LAC : LSTM AUTOENCODER with Community for Insider Threat Detection

The employees of any organization, institute, or industry, spend a significant amount of time on a computer network, where they develop their own routine of activities in the form of network transactions over a time period. Insider threat detection involves identifying deviations in the routines or anomalies which may cause harm to the organization in the form of data leaks and secrets sharing. If not automated, this process involves feature engineering for modeling human behavior which is a tedious and time-consuming task. Anomalies in human behavior are forwarded to a human analyst for final threat classification. We developed an unsupervised deep neural network model using LSTM AUTOENCODER which learns to mimic the behavior of individual employees from their day-wise time-stamped sequence of activities. It predicts the threat scenario via significant loss from anomalous routine.

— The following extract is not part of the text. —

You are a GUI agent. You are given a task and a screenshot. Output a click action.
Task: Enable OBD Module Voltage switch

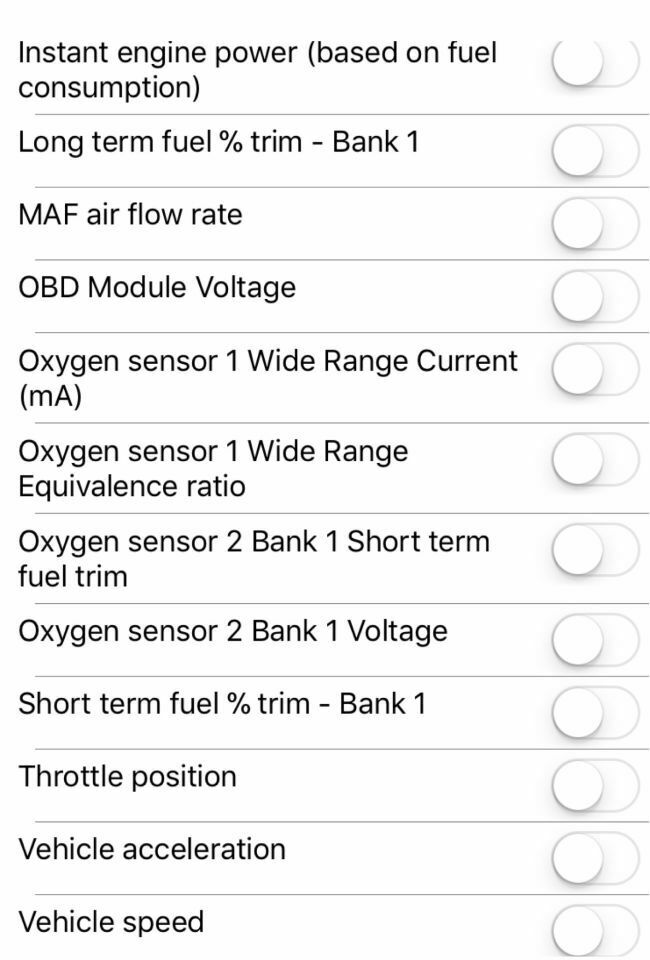pos(596,296)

Employees in a community tend to align their routine with each other rather than the employees outside their communities, this motivates us to explore a variation of the AUTOENCODER, LSTM AUTOENCODER- trained on the interleaved sequences of activities in the Community (LAC). We evaluate the model on the CERT v6.2 dataset and perform analysis on the loss for normal and anomalous routine across 4000 employees. The aim of our paper is to detect the anomalous employees as well as to explore how the surrounding employees are affecting that employees' routine over time.